Simon-Pierre Grave (S.P.G) : Les processus biologiques n’évoluent jamais isolément et ne peuvent être pleinement compris sans considérer le contexte dans lequel ils s’inscrivent. Les questions de recherche contemporaines sont complexes et nécessitent souvent une combinaison d’expertises, tant dans leur formulation que dans les approches utilisées pour y répondre. Mon champ de recherche actuel s’est donc construit progressivement, comme la convergence naturelle des expertises que j’ai développées au fil de ma formation universitaire. Aujourd’hui, ces approches se rejoignent dans l’étude du cancer et du vieillissement, deux domaines où les interactions entre le métabolisme cellulaire, la signalisation et la réponse immunitaire jouent un rôle central. D’une certaine manière, j’ai l’impression de ne jamais avoir complètement quitté mes projets de recherche passés : ils continuent de m’accompagner et nourrissent souvent les questions que j’explore aujourd’hui. Je dois admettre que je suis un peu nostalgique!

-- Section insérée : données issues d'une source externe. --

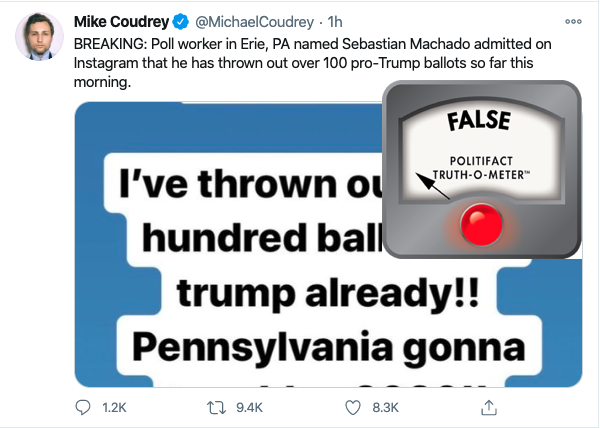This screenshot has height=428, width=600.
Task: Retweet using the retweet arrows icon
Action: point(216,408)
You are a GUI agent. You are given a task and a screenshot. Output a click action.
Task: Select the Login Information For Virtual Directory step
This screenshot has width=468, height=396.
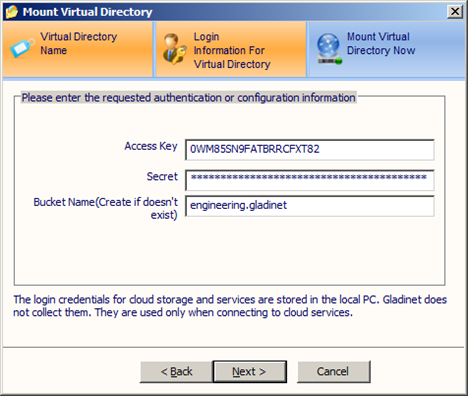coord(231,49)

Comment le modèle de l’IRIC a-t-il retenu votre attention?
Simon-Pierre Grave (S.P.G): Pendant mes études doctorales et postdoctorales, j’ai eu l’occasion d’utiliser plusieurs plateformes technologiques de l’IRIC, notamment en histologie, en protéomique, en génomique et en bio-imagerie. Ces expériences m’ont permis de découvrir un environnement scientifique d’une grande qualité, mais aussi une communauté où le professionnalisme s’accompagne d’un profond respect entre les personnes. Que ce soit avec les étudiant(e)s, les stagiaires postdoctoraux, les technicien(ne)s, les responsables de plateformes ou les professeur(e)s, j’ai toujours été marqué par la qualité des échanges et par l’esprit de collaboration qui y règne. Aujourd’hui, en tant que professeur, je mesure davantage la richesse et la complexité de cet écosystème. Derrière les découvertes scientifiques se trouvent des équipes passionnées et hautement qualifiées dont l’expertise rend possible une recherche ambitieuse et rigoureuse. C’est cette combinaison d’excellence scientifique, de collaboration et d’engagement humain qui rend le modèle de l’IRIC particulièrement inspirant.

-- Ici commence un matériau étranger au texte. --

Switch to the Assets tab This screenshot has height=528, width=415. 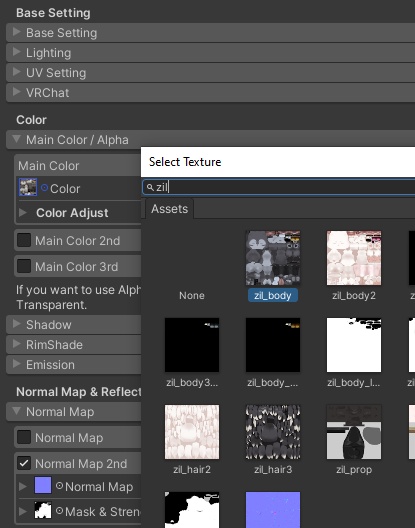(x=169, y=209)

Votre plus grand souhait pour les prochaines années?
Simon-Pierre Grave (S.P.G): J’ai plus d’un souhait. Le premier est que la recherche fondamentale demeure reconnue, respectée et libre. Les découvertes scientifiques ne sont pas prédictibles, et leurs retombées le sont encore moins. Qui aurait pu imaginer qu’une observation intrigante d’éléments répétés dans le génome bactérien mènerait à la révolution du génie génétique que représente aujourd’hui la technologie CRISPR-Cas, avec ses promesses pour la médecine? Mon deuxième souhait concerne l’intégrité de la recherche scientifique : que les publications demeurent rigoureuses, que leurs résultats soient reproductibles et que leurs conclusions reposent sur des analyses solides. À l’heure où l’intelligence artificielle peut tirer des conclusions à partir d’un grand nombre d’articles, il devient d’autant plus important que ces travaux aient été évalués avec rigueur par les pairs. Enfin, j’espère que les articles scientifiques continueront d’être lus attentivement et ne se résumeront pas à quelques « highlights » ou à des modes passagères. La littérature scientifique recèle un nombre incalculable de petits joyaux, de modèles d’excellence et de découvertes oubliées qui méritent d’être redécouverts pour assurer la pérennité d’une longue tradition scientifique.